Task to carry out:
In the text on humanoid robots below, what robot did Nicolaus Radford lead the development of?

Selected extract:
Humanoid robots are producing some of the most arresting technology demonstrations in memory – winning half-marathons, performing gymnastics, serving drinks at the Met Gala, and assembling electronics on live factory floors. Venture capital is flowing at record pace. Market projections range from $38 billion by 2035 to $5 trillion by 2050. Every week brings a new milestone claim.
The gap between those demonstrations and reliable, cost-effective deployment in real industrial environments, however, remains considerable – and is increasingly acknowledged by the people closest to the technology.
The Hand Problem
Nicolaus Radford, a veteran roboticist who led the development of NASA’s Valkyrie humanoid and recently co-founded Persona AI, has described the challenge of humanoid robotics in unsparing terms. “Robots are not that hard to build,” he said in comments to IEEE Spectrum. “They’re hard to make useful and make money with, and the challenge for us is whether we can build a viable business with Persona: can we build a business that uses robots and makes money? That’s our singular focus.”

Entries supplied:
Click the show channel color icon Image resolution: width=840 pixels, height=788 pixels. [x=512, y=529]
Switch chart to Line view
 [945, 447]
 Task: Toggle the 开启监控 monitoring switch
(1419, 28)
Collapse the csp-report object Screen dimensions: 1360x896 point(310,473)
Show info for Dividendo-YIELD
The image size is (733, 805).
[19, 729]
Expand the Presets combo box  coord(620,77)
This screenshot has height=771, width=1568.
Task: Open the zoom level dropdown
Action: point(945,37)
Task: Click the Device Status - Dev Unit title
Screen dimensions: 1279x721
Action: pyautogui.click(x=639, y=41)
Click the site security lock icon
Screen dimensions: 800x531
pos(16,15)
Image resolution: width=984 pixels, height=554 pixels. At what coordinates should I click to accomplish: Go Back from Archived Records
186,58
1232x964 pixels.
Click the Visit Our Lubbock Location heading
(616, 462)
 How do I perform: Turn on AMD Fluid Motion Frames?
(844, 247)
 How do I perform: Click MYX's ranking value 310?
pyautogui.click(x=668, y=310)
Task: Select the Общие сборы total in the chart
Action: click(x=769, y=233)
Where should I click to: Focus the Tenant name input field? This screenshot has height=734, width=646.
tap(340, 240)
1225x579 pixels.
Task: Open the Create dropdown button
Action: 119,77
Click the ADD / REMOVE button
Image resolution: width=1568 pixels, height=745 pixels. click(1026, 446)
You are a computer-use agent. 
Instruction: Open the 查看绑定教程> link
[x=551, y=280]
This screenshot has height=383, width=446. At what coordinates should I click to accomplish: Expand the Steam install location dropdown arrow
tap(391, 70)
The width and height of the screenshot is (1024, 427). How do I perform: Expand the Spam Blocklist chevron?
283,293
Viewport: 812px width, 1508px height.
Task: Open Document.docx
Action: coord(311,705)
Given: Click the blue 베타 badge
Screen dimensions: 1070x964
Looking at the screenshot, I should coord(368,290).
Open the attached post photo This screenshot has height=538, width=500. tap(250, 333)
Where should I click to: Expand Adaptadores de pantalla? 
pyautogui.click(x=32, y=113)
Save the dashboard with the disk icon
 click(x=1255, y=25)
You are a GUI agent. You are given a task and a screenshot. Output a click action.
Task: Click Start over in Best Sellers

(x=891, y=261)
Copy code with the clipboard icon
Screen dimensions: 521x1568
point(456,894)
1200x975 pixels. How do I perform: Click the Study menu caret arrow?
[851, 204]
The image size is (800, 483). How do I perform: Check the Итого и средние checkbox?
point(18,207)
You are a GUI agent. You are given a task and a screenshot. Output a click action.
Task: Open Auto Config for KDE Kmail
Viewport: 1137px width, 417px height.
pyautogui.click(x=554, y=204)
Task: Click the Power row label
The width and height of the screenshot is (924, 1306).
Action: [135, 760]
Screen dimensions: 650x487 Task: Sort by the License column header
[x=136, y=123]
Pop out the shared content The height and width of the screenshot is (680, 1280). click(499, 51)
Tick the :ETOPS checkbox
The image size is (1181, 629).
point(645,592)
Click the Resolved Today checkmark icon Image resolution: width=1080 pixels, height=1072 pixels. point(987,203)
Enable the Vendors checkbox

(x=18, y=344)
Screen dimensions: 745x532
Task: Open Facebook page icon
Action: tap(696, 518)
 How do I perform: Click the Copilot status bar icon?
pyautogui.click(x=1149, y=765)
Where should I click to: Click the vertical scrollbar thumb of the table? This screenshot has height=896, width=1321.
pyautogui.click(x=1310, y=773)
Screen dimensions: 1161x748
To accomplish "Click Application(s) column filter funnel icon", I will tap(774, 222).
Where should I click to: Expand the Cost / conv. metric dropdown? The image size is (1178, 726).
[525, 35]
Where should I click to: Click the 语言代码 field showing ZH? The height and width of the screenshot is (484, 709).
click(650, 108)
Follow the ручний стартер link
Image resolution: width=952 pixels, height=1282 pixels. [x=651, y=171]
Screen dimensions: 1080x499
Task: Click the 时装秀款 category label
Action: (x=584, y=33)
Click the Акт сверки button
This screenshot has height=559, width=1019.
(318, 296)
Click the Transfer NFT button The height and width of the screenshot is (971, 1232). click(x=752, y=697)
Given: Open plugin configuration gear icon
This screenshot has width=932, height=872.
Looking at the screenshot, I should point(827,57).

Exercise answer:
NASA's Valkyrie humanoid.